Few players embodied this sentiment like Payne Stewart did at Pinehurst in 1999. Because of its tragic ending, Stewart’s life tends to be framed through a rosy prism of revisionist history. For most of his career Stewart was a tortured artist, his talent never in doubt but often compromised by immaturity and anger. The smallest of perceived slights on the course—a bad bounce, misreading a line, his ball finding a divot—would send Stewart spiraling, keeping him from reaching his true potential. Yet Stewart underwent a dramatic transformation in his 40s, an evolution he credited to finding religion, and the upshot was a man who was now at peace within himself no matter the breaks or score. It was that long-sought equanimity, being able to keep calm in the storm, that helped Stewart win his third major title here 25 years ago.

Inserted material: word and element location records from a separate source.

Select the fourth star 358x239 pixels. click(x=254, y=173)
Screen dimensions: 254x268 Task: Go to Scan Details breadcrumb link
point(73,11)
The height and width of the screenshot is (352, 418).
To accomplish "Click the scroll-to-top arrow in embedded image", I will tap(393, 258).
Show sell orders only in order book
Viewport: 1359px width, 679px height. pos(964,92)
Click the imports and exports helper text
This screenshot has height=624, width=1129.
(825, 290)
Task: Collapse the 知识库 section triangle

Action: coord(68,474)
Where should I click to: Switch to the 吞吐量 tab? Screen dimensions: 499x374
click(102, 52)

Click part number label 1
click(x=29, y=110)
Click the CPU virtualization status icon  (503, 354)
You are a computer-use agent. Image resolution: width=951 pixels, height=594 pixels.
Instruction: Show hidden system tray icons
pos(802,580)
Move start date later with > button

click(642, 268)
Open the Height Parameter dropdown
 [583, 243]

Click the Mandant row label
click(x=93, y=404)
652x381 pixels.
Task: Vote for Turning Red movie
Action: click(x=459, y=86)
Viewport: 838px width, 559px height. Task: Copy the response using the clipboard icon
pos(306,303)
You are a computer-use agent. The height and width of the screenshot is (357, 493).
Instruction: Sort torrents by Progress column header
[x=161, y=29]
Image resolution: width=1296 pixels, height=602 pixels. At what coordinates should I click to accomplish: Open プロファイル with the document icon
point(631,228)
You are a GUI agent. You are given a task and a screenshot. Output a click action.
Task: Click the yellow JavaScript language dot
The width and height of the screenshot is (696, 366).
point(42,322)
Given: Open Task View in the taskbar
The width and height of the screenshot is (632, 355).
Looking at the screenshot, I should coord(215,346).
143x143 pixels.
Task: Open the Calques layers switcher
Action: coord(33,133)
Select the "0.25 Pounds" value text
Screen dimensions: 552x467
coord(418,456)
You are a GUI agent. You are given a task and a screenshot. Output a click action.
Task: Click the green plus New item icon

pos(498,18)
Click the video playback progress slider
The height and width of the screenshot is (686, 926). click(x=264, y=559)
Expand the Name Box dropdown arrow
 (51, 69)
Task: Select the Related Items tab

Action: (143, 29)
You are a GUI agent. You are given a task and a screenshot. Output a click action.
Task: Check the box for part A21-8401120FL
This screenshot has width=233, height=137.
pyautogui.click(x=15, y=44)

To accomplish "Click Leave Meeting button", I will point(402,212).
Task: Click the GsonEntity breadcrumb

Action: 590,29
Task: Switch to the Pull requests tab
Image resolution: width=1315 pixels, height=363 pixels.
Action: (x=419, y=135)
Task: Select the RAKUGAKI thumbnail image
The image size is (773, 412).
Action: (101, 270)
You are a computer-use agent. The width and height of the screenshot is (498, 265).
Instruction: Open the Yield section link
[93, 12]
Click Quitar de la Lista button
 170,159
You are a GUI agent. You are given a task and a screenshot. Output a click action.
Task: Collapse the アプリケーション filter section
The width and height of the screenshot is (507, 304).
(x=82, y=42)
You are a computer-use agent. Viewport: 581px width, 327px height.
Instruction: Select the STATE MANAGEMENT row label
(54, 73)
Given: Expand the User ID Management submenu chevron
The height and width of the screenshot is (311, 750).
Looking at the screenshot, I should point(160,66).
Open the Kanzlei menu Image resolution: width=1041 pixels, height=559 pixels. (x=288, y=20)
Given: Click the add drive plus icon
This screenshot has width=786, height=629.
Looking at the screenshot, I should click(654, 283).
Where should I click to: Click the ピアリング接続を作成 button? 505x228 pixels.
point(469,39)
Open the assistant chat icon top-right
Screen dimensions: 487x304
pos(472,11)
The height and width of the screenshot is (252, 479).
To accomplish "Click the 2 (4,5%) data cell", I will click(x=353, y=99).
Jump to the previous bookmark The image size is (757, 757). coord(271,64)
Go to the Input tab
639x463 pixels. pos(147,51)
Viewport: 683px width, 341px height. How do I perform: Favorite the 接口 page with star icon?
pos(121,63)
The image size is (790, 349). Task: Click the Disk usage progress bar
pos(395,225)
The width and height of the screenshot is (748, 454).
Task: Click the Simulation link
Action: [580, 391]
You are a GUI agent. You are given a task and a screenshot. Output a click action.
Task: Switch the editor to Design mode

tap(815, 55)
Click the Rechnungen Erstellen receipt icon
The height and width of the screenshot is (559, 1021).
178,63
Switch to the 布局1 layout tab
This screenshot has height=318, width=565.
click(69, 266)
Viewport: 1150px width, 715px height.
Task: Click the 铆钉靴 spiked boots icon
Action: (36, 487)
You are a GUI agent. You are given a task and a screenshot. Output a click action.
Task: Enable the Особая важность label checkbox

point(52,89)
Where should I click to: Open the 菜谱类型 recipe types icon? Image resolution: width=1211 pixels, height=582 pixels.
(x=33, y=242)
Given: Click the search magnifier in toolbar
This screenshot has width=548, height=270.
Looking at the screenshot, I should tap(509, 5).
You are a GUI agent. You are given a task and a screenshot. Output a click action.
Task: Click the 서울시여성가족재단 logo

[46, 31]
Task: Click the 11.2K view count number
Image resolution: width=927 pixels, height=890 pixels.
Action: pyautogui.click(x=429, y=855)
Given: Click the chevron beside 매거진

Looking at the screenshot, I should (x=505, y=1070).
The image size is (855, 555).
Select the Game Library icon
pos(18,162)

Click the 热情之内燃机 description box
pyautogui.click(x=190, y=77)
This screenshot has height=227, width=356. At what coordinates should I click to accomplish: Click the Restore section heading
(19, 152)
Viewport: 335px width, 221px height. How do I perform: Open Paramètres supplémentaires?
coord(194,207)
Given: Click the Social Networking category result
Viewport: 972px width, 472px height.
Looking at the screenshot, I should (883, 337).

Stewart’s long-time caddie Mike Hicks is on the grounds this week, and spoke about what Stewart had, and how few players of today have it.
“There’s 70 percent of the guys this week got no shot because they’re going to be toast with the first sign of adversity. Punch them and they’re going to be down,” Hicks said. “The game is so exact. Players know so much about their own games, their own swings, and kind of how the ball behaves. This week is so different.
“There’s less acceptance now than there was 20 years ago,” Hicks continued. “This generation, there’s not any accountability at all. That’s one of the reasons I got out of [caddieing], because of the lack of accountability.”
Bob Martin
Before labeling Hicks as the old man yelling at the sky, he pointed to Scheffler as one who possesses Stewart’s resilience. It hasn’t been Scheffler’s week, making the cut but miles out of contention. This week’s been an aberration, however, as Scheffler is well on his way to a third straight Player of the Year award. Earlier in the week Scheffler—who also had the reputation of running hot once upon a time—talked about importance of acceptance, good and bad.
“I think I learned over the course of my career to stay as patient as possible,” Scheffler said. “Think that’s something you learn playing more and more golf, is that bad breaks are going to come but it’s more about your response to those things than really receiving the bad break because over the course of a 72-hole tournament you’re going to get plenty of bad breaks and hit plenty of bad shots. It’s more about how am I going to recover from those shots.”
It’s why “good bogey” isn’t said in jest at the U.S. Open, why playing defense is arguably the best offense and why it’s not imperative to make a run but rather to not take yourself out of the running. Make no mistake, Pinehurst is presenting an exam that will test every facet of a player’s game. But the only way to properly respond to its questions, to be the last man standing on Sunday, is accepting the right answers will occasionally be wrong.